One of the casualties of the Snowden revelations will certainly be a planned cyberdefense from the NSA. In the short term this is a set-back for US defense, as cyber threats continue to emerge.  It might take a dramatic episode, at least causing the lights to go out in half the US or something, for the public to accept the need for a robust cyber defense that would include wholesale sifting of metadata in realtime.

In the longer-term, the Snowden drama may be good news for the US defense efforts. Just as the Snowden revelations are causing some needed public scrutiny of the NSA, they may force the US to take a more constitutional-friendly approach to US cyber-defense. Eventually, policymakers may possibly embrace the Schneier model, which is more about robust defense, less about the ability to strike out. The problem, Raytheon, Boeing and Lockheed Martin, is that the US public just doesn’t trust you – and with good reason. Sure, the US needs you in war-time, but the US should not be put in a permanent wartime footing.

Another underlying factor in the cyberwar between the US and China is that neither country can afford to destabilize the other. Neither the US nor China want to grind each others’ economies to a halt through aggressive action for the impact it would have back on their own economy. (That’s not to say China won’t try to siphon off as much IP as they can get). But given the tug-of-war behind the scenes, and recent revelations against constitutionalism by China’s leadership should be a lesson for free trade utopianists in the US. You can be assured that once either the US or China wrest themselves free of the other’s economic dependence, trouble may increase.

In this way, the need for cyber defense is there. And the need for a coordinated approach is there too. It just must find a way to sit well with US law and the culture of law (this blog has argued this before).

But the Snowden revelations, while sparking the debate with in the US, are simply damaging the US abroad.

Just look at the US-Brazil relationship – and look at the impact that could have on Silicon Valley.

His single-mindedness in the pursuit of his goal, to me, shows the fault of the oh-so-simple ideology of libertarianism, which is built around the individual while disregarding the importance of society. And Ed Snowden, if he ever gets back to the US, can have a nice drive over some crumbling US bridges and have a nice informed conversation with some of the product of the US’s failing public school to see the benefit of a philosophy that treats its own government with contempt.

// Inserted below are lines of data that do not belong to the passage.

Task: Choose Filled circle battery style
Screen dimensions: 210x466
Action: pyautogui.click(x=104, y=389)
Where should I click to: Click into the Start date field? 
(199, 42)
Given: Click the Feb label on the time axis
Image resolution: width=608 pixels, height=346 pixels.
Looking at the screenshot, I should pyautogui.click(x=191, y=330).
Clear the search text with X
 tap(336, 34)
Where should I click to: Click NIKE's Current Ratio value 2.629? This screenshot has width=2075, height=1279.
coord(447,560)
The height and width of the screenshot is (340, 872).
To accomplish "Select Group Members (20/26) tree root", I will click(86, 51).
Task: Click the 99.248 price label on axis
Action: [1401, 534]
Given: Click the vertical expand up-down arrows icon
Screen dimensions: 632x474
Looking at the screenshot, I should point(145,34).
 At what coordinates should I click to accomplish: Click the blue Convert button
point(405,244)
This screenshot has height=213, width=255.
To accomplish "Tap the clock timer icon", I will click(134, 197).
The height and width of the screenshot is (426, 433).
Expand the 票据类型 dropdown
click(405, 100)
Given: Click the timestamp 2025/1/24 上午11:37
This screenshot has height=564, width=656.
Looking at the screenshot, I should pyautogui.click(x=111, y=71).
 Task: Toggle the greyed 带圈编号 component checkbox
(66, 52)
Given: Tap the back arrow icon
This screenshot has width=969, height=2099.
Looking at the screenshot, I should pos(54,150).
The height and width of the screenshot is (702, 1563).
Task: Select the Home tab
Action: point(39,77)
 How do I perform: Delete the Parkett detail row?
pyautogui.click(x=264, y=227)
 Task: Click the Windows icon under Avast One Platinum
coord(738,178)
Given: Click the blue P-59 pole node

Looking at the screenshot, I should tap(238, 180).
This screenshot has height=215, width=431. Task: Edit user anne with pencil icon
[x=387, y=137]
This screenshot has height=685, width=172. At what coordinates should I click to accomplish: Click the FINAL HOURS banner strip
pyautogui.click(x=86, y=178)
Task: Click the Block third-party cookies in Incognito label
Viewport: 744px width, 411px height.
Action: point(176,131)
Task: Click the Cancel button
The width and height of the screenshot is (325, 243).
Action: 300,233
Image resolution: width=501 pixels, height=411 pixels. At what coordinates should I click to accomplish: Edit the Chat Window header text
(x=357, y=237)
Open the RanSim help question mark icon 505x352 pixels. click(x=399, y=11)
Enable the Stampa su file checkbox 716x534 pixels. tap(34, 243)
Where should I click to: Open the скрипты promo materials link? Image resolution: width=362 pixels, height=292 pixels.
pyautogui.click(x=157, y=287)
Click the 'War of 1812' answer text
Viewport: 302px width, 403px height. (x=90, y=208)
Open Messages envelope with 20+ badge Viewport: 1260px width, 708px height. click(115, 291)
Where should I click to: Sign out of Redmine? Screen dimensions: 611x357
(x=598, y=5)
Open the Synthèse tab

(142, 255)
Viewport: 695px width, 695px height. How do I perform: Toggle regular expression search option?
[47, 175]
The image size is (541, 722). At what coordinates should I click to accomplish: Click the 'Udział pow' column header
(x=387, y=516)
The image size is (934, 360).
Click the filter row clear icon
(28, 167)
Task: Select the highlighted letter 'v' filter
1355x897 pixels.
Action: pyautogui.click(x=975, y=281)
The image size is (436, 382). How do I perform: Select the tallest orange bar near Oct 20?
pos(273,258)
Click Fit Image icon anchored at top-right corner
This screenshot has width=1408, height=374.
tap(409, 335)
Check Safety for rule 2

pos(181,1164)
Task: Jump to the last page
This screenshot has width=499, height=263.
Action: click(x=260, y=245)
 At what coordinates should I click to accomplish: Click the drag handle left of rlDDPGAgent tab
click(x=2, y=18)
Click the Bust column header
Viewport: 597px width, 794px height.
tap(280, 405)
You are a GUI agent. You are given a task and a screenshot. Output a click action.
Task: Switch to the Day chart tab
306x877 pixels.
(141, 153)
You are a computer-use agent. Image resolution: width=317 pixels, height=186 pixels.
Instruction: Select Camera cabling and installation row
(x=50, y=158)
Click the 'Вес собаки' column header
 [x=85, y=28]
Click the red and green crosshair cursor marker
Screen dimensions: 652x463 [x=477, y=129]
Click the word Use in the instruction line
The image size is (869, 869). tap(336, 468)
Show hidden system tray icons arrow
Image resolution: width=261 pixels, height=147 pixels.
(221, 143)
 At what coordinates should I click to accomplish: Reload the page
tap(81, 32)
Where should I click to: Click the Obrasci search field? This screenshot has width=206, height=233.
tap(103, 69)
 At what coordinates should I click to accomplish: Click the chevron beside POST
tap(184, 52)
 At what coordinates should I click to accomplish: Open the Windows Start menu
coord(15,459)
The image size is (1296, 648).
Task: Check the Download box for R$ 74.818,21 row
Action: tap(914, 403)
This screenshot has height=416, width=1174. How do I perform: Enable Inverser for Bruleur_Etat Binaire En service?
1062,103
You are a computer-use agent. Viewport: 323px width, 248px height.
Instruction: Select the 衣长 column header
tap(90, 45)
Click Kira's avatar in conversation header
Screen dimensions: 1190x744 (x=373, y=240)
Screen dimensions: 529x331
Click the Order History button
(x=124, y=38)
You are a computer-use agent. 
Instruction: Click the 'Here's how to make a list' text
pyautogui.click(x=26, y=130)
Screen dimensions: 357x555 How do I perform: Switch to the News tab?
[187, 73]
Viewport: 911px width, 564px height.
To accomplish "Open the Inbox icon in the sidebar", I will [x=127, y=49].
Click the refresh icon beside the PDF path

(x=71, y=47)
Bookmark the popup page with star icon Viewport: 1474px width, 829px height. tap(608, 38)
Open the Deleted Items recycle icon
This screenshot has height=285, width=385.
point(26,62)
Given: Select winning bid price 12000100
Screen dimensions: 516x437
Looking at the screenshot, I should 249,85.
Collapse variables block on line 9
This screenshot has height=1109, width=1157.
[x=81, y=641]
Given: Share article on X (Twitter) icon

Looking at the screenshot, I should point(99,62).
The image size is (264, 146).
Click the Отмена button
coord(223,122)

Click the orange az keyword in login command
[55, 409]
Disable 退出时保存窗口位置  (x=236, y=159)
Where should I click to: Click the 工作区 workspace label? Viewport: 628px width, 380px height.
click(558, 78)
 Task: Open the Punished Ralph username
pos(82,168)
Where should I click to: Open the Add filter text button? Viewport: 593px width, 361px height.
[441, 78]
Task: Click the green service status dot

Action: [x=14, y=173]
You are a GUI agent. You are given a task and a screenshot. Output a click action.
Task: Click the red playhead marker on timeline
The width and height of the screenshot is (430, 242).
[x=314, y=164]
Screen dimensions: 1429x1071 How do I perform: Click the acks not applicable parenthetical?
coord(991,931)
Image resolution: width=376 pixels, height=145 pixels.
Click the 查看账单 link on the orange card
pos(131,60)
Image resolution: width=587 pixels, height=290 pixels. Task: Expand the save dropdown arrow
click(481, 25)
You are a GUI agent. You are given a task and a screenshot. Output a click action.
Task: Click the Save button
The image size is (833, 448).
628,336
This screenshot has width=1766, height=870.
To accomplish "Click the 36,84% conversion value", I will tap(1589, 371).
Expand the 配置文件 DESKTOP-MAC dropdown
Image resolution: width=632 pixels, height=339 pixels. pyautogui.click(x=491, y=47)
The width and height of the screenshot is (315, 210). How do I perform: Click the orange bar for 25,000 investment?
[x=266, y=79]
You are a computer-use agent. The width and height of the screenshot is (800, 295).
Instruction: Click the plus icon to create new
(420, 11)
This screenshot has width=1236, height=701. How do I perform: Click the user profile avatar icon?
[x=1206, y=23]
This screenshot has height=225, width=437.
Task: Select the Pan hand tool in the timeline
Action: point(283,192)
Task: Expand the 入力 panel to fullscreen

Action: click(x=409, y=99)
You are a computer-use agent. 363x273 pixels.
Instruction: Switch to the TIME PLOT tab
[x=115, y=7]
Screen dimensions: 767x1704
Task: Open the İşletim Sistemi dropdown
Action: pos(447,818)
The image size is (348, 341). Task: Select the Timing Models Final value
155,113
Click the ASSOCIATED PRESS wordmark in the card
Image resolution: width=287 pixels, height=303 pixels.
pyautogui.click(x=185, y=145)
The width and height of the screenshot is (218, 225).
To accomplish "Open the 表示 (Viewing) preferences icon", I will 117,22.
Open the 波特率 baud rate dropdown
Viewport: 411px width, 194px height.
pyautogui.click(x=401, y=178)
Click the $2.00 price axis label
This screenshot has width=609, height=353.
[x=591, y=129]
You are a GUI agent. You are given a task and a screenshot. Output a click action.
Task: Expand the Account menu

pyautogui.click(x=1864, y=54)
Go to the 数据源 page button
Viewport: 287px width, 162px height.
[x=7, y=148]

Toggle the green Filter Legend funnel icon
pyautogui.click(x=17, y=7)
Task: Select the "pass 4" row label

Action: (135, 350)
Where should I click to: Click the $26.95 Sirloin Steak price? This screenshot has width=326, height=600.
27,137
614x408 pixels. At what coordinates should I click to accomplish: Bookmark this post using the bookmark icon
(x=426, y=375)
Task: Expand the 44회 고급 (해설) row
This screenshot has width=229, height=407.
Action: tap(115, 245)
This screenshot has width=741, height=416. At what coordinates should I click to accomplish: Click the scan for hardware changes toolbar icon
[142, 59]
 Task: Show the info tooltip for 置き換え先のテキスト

You might argue that the relative attractiveness of an overly-simple philosophy rises as the general level of education
falls. People aren’t capable of embracing contradictions – the need to protect the individual while supporting the group,
say. Instead, it’s an overly simple ideal. And that’s some impact for a political philosophy which didn’t even rate a
mention in the 1982 World Book Encyclopedia.

The US and China’s inverse economic dilemmas

Ian Bremmer of Eurasia group makes a great point about how business has taken democracy captive in the US, whereas in China the state controls too much industry – the opposite problem.

This is the heart of it. Chinese leaders, to their credit, understand the problem. The question is whether they can, through reforms, uproot the system that has put them in power.

In the US, I’d argue that it’s part of a cyclical pattern of reform, followed by decades of drift. The US’s exit from that period of drift was accelerated by the subprime meltdown and the collapse of Lehman’s. That’s not to say that the reform will be easy or quick.

You could see a similar pattern switching from the 1960s-70s (a focus on economic and social reforms) to the 1980s-90, and back further from the 1920s to the 1930s and 40s.

If I had to say, I’d suggest the trajectory of reform in the US will last about two more decades.

But what is heartening is that in both countries, there is an increased emphasis on bolstering the workers and the middle-classes – theoretically at the expense of the elites. How successful China and the US are remains to be seen the general rhetorical trend towards prosperity shared more widely will inform more domestic rhetoric in both countries.

Bremmer: we’re left with a world in which the two strongest countries offer mirrored visions of what it takes to get to the top. In the U.S., the biggest danger of the capitalist system is that the private sector captures the state. In China, the biggest problem with state capitalism is that the state has already captured the private sector.